If I was annealing with flame or salt bath I would not be annealing so often just because of the inconvenience. With the AMP annealing is a quick simple step that why not do it every firing even if you are lazy or dont have lots of extra time.
 
I can see the worth in the AMP annealing system for high volume/commercial annealing. It, once set up, is basically foolproof. A person with no interest can be taught to operate it with minimal effort.

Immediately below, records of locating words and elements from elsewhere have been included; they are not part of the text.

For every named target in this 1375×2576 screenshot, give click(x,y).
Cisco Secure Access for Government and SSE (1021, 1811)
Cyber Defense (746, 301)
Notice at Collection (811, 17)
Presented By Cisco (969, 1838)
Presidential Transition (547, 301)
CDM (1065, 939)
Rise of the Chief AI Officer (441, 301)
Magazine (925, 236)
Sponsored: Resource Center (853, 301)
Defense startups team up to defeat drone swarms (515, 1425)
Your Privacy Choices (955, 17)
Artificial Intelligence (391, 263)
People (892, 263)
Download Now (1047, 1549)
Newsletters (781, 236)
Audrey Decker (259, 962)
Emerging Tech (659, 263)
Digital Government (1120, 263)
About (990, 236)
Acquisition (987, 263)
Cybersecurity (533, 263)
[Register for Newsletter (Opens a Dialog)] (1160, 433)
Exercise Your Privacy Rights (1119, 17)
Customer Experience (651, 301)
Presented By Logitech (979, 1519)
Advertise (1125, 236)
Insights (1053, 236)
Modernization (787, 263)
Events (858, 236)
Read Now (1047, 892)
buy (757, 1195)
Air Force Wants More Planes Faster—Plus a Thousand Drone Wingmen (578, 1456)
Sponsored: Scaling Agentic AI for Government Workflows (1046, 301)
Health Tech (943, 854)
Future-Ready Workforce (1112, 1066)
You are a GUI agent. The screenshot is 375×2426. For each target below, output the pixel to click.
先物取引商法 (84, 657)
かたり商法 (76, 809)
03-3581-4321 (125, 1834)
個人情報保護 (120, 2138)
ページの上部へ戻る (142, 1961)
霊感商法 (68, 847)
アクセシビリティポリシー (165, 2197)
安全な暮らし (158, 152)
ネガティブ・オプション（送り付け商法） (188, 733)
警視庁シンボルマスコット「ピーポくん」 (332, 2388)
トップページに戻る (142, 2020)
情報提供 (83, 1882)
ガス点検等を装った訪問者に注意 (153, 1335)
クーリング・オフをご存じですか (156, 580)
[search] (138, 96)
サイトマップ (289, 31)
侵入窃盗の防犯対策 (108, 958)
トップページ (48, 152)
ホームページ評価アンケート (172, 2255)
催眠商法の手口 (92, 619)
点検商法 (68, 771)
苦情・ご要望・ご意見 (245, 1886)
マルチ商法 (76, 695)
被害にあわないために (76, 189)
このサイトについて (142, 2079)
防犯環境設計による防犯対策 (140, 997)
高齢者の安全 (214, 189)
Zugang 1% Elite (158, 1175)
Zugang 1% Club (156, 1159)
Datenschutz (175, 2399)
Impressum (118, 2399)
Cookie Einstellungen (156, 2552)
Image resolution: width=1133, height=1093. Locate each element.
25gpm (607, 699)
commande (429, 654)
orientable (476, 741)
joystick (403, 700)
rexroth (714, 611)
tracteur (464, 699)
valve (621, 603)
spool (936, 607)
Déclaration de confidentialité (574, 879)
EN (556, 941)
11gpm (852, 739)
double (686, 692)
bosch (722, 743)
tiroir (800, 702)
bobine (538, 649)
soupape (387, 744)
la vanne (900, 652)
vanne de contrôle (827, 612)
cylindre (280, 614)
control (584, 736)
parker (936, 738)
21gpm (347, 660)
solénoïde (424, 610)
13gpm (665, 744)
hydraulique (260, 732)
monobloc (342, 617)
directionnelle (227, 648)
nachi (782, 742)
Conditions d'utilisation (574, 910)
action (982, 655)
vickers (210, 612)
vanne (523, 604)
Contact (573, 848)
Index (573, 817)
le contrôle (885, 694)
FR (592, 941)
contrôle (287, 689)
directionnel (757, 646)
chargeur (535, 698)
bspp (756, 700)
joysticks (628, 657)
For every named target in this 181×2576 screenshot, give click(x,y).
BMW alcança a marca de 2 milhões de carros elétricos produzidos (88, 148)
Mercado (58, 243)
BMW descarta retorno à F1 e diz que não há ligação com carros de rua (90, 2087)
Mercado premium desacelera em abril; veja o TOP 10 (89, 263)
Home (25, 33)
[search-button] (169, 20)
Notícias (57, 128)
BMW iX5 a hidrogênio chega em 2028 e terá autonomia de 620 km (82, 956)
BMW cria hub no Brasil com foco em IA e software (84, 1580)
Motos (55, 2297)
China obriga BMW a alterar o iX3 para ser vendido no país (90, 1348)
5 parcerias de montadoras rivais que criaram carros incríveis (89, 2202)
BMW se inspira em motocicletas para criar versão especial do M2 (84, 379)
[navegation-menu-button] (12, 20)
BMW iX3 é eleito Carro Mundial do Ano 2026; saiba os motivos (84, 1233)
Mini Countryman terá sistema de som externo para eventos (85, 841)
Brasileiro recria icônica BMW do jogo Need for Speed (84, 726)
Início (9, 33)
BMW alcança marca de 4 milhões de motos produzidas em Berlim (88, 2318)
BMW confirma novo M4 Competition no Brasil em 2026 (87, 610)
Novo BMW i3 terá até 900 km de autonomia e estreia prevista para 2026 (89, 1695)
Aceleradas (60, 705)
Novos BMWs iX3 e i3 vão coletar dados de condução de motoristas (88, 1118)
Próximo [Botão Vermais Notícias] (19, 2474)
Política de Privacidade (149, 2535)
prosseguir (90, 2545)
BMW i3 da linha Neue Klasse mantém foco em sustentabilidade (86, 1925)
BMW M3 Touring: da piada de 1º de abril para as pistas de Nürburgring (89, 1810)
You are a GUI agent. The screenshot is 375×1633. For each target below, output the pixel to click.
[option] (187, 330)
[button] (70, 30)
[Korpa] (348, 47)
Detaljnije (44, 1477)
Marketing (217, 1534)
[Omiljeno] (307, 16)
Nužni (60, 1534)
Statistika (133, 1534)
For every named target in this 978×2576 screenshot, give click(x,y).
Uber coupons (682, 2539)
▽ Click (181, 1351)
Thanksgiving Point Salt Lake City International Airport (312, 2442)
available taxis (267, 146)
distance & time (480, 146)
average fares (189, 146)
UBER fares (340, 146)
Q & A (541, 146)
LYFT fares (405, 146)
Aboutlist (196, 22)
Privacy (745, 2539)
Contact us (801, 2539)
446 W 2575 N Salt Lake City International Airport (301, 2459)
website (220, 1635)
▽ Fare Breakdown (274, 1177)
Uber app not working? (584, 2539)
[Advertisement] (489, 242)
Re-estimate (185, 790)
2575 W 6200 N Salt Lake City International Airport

The salt bath method has its dangers, therefore, the operator must be diligent to all aspects of safety. Temperature and dwell time must be monitored. Then you have to deal with the salt residue, which isn't a biggy, but using the brass may take awhile if air dried or take the extra step to put in oven under low heat.

The propane torch and drill method is simple and fast, the operator must pay attention to dwell time. The brass can be loaded immediately after annealing ( I just roll them on a damp cloth).

I have done the torch and drill method for a long time, now I am doing it the salt bath way. Once set up this method goes fairly quick. I use it when I have a lot of brass to do (200+). For loading a few brass I still use the torch method.

I think the AMP system should get very consistent results, especially in higher volumes.

As far as the 3 methods described, they all will anneal the brass. A good operator on the latter two compared to the AMP, I'm guessing would rival the AMP system.....on the target as well as exhibit a low ES all things being equal.
 
Aside from everything mentioned so far, maybe the biggest advantage to the AMP is the unit is so damn easy and convenient to use. And the results are exactly the same every time with no way to screw things up really.

If I was annealing with flame or salt bath I would not be annealing so often just because of the inconvenience. With the AMP annealing is a quick simple step that why not do it every firing even if you are lazy or dont have lots of extra time.

Agreed!
 
A disadvantage of the AMP system is that you are required to purchase cartridge specific pilots at $31/ea which gets expensive if you have say cartridges from a half dozen cartridge families to anneal; eg .22 Hornet, .223, .308, .300 Winchester, .404 Jeffery, .416 Rigby, even if there is commonality within a cartridge family such as .243, .260 Remington, 7-08, .308, .358 etc. Given a purchase price of nearly $1800, which poses a hardship for many, the AMT should include everything needed to put it to work.